Dipingere o Progettare...
- FiammaArt
- 10 apr 2019
- Tempo di lettura: 2 min
Aggiornamento: 18 nov 2024
Fin da bambina ho respirato il fascino dell’arte, girovagando tra le opere sempre diverse esposte alla Pandolfini Casa d’Aste. Vivere a Firenze, con il suo profumo romantico e rinascimentale, mi ha inevitabilmente inebriato. Sono cresciuta divisa tra la passione per la matematica e l’attrazione verso la costruzione, e già da piccola decisi di studiare architettura. Solo arrivando all’università, però, ho compreso quanto totalizzante fosse essere architetto: non una semplice professione, ma uno stato dell’essere. Qui, arte e creatività si fondono per tessere trama e ordito di una tela perfetta, cucita su misura per il committente. È un atto creativo che prende vita nel quotidiano, affrontando i limiti delle regole senza necessariamente dover combatterle.

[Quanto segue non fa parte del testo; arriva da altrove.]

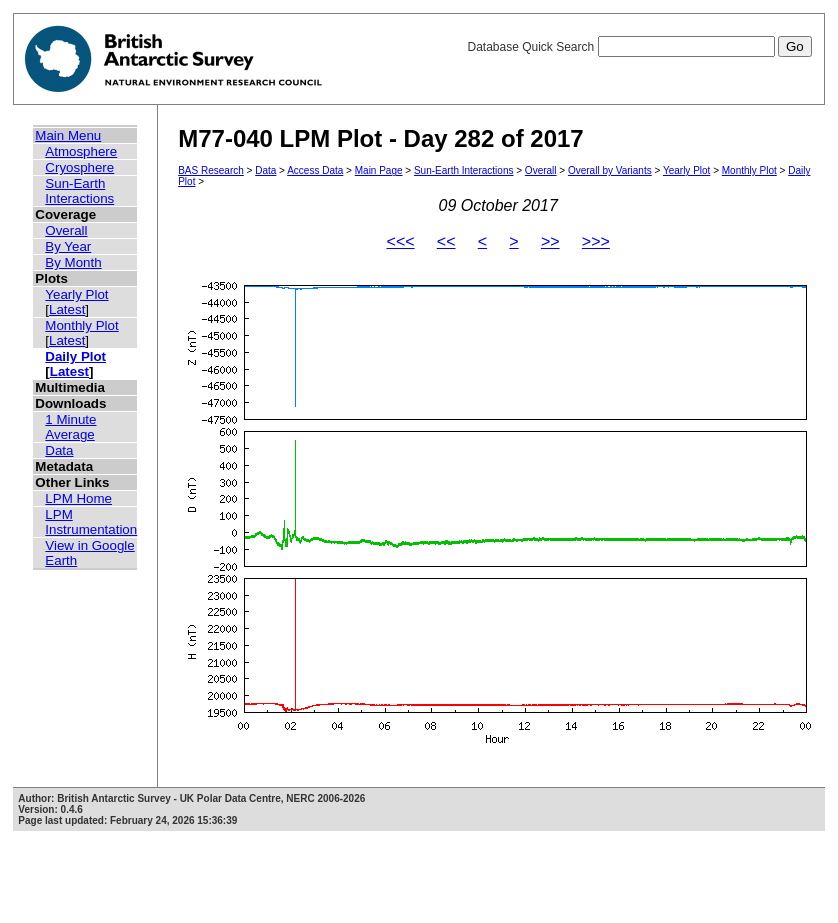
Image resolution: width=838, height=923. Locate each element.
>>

Da bambina adoravo sperimentare. Ricordo ancora un pasticcio fatto un giorno, mescolando pittura e zucchero. Poi, nell’adolescenza, quella passione si affievolì, lasciando spazio alle classiche crisi esistenziali di una quindicenne. È stato solo durante gli studi universitari che ho ricominciato a dipingere con costanza, scoprendo l’arte della fusione dei colori. Non si trattava semplicemente di accostare nuance, ma di esplorare i contrasti chimici tra tecniche diverse: olio, acrilico, smalto, tempera, pigmenti e spray, ognuno con comportamenti unici e sorprendenti.
Con la tela, ho approfondito il concetto di Mies Van der Rohe, che attribuiva al vetro una connotazione materiale. Anche la mia tela ha presto iniziato a starmi stretta. Ispirata da Mondrian, dal coraggio istintivo di Pollock e dalle intuizioni di Kandinsky, ho iniziato a creare “contro-luce”, superando il limite della bidimensionalità del quadro.

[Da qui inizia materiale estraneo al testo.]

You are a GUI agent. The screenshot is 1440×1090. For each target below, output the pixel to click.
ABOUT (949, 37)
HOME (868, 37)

Un quadro è tradizionalmente pensato come un elemento piatto, appeso o appoggiato alla parete. Questa idea mi infastidiva, come una spina nel fianco. Così, ho cominciato a sdraiare la tela, girarla, dipingere sui bordi e persino sul retro, arricchendola con oggetti per darle spessore. Infine, ho trovato il mio metodo preferito: stendere e nascondere colori su entrambi i lati della tela, per poi proiettarli attraverso la luce. Così, l’immagine si rivela non sulla superficie, ma nell’aria, attraverso la tela stessa.
Un quadro, allora, smette di essere solo un oggetto bidimensionale: diventa luce, profondità e materia viva.

Nel mio intento ogni "committente", ogni persona che potrà "fruire" del quadro, dovrà poter esporre l'opera nella massima libertà della propria lettura. A questa potrà essere donata una tridimensionalità allorché esposto con una luce sul fronte o sul retro della tela come prima anticipato. Anche in questo caso sta al "lettore" decidere cosa sia fronte e cosa retro. La mia visione è ciò che, come scrittore, imprimo sul foglio; non sono assolutamente oggettiva anzi, creo emozioni, creo ritratti del carattere e delle emozioni delle persone. Per questo motivo tendo a mettere in controluce le mie opere; prediligo fra tutti il sole diretto.
Non ho una formazione particolare in merito alle tecniche di disegno, sono miei personali tentativi dettati dalla curiosità del momento. Vivo scoprendo giorno dopo giorno come il colore si mescola o meno, quanta trasparenza o corposità lascia, misto tra tela, oggetti e carta. Vivo l'emozione e la elaboro come la mia immaginazione perdutamente razionale la trasforma in linee, sfumature e pennellate. L'eterna passione dello sperimentare, del diventare un tutt'uno con la tela, diventare opera senza esserlo, darle una parte di me, una mia emozione espressa a gran voce.